■ Exercise goal
Repeat only what runs from the line with "Click the plus add element button" through the last line of the data below, both included, keeping every word as it is and leaving out the pictures.

─── Supplied data

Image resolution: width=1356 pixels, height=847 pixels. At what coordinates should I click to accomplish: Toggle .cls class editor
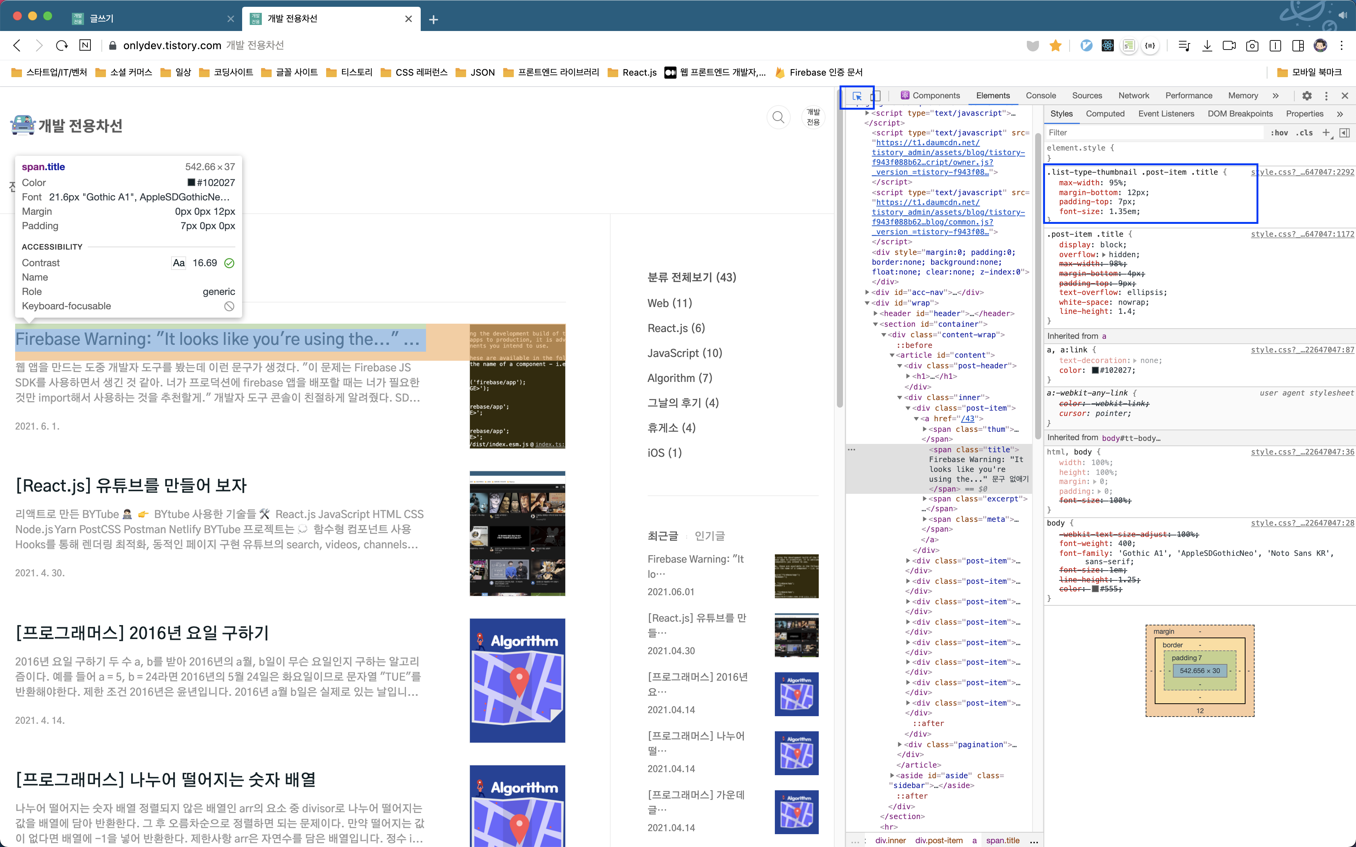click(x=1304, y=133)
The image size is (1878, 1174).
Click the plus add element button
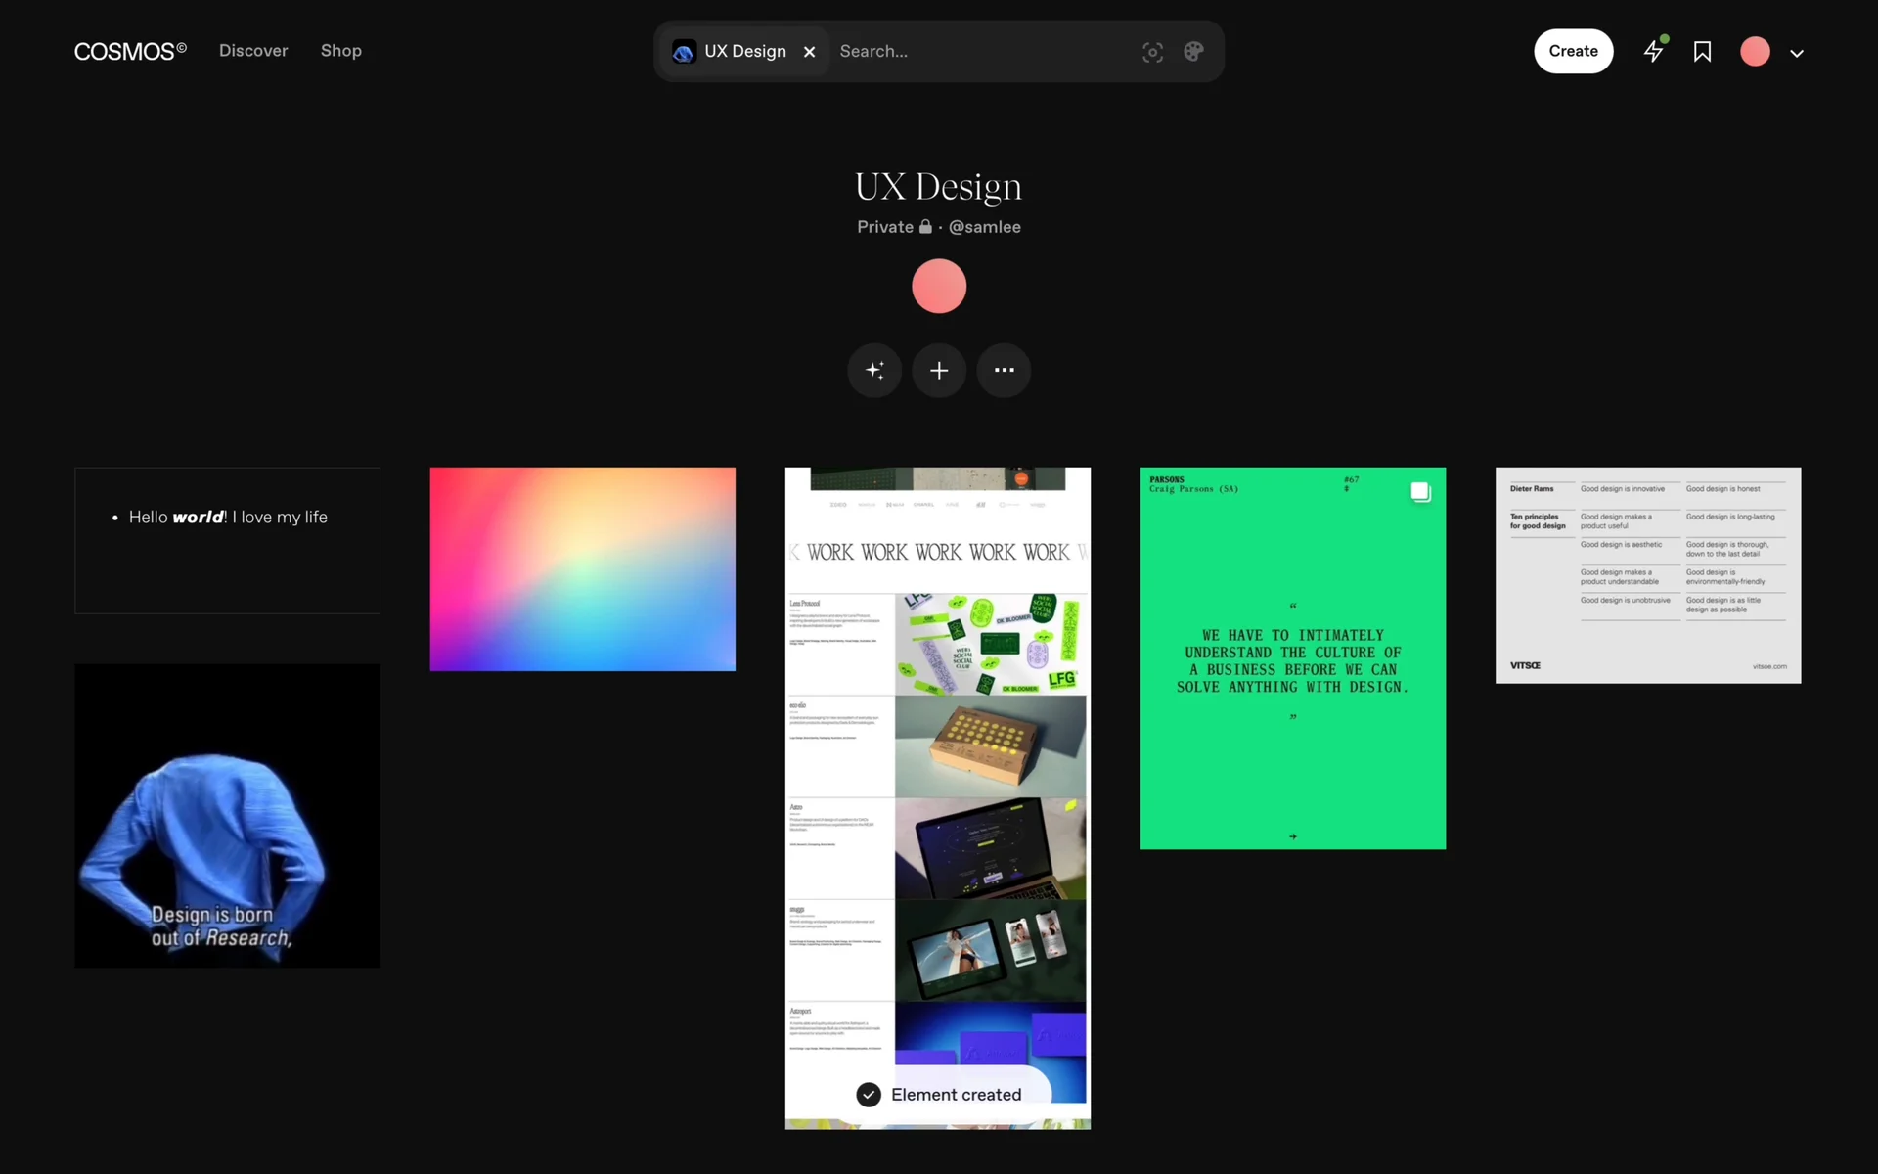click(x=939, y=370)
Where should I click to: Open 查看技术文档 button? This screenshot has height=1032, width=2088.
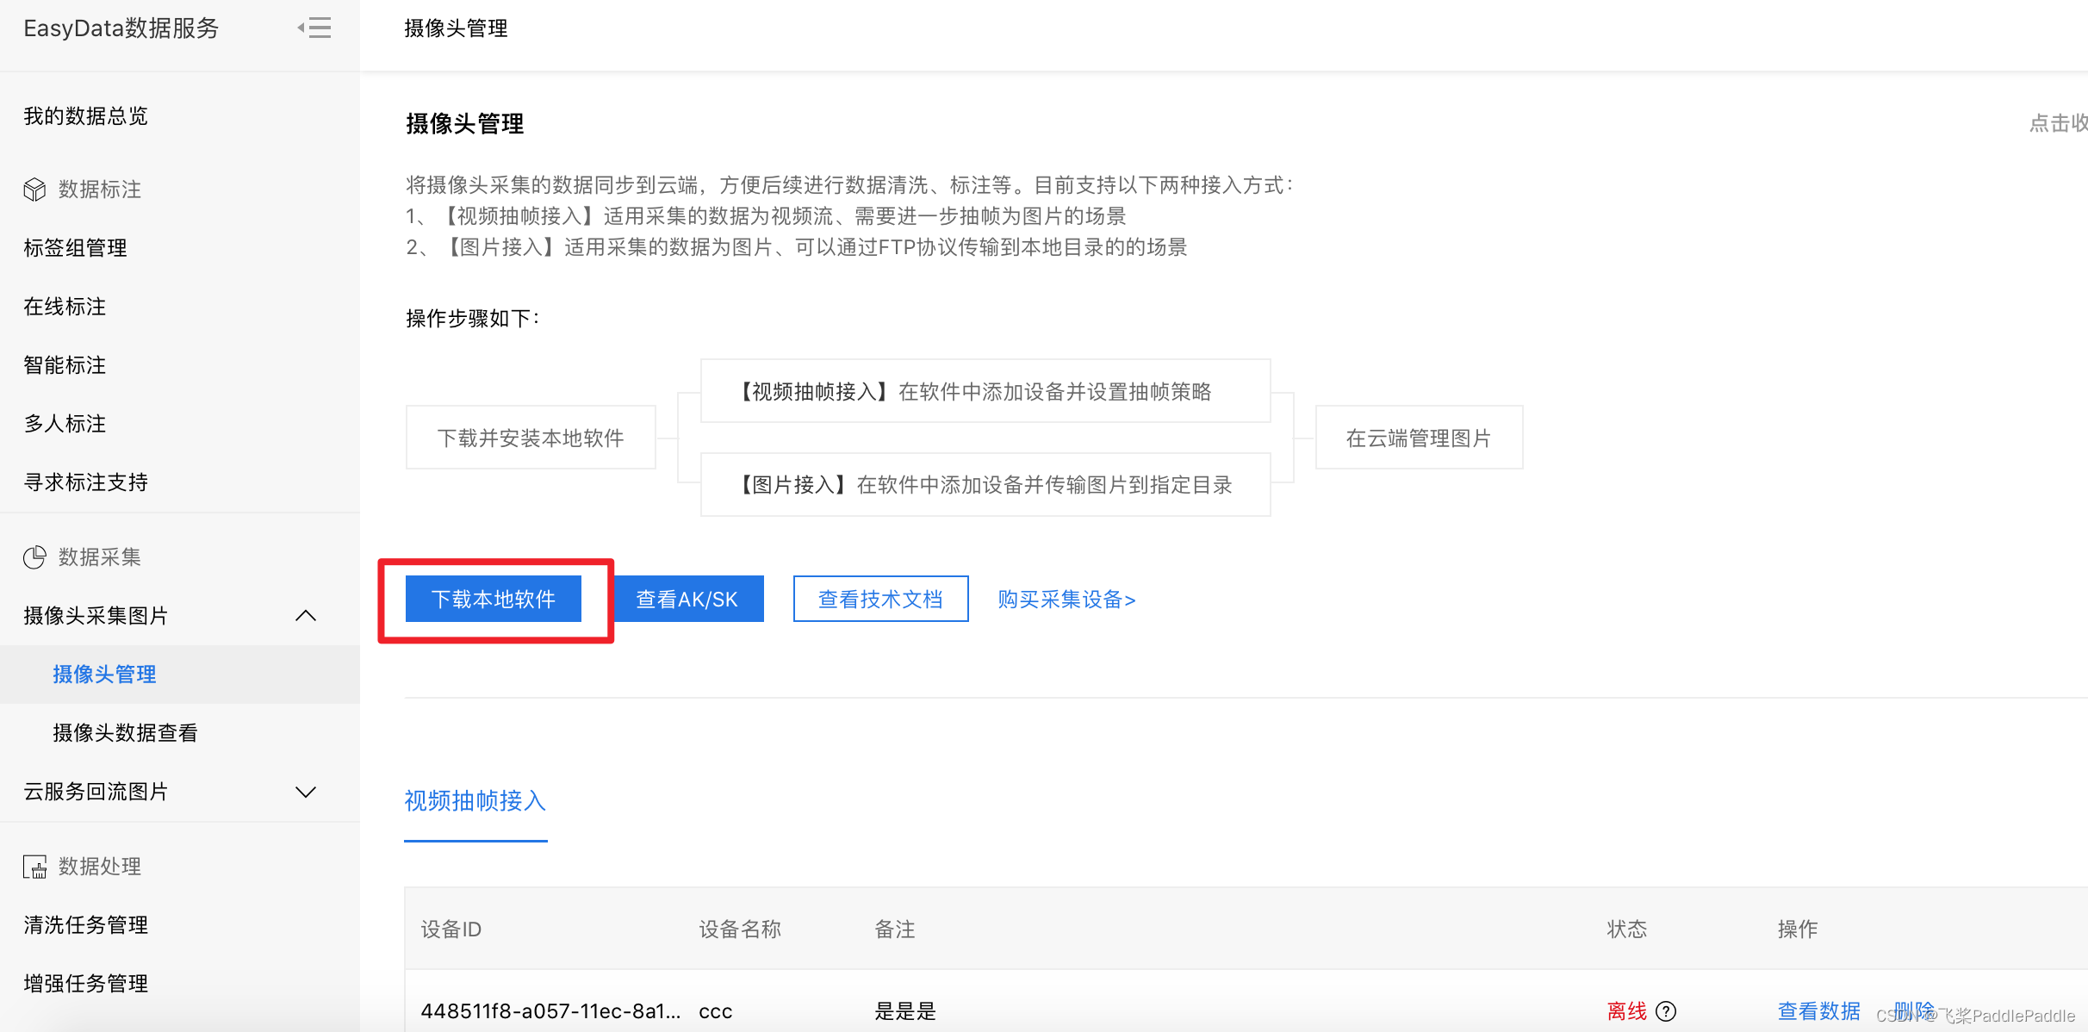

──────

■ Exercise response
Click the plus add element button
click(x=939, y=370)
Where should I click to: Open 查看技术文档 button? This screenshot has height=1032, width=2088.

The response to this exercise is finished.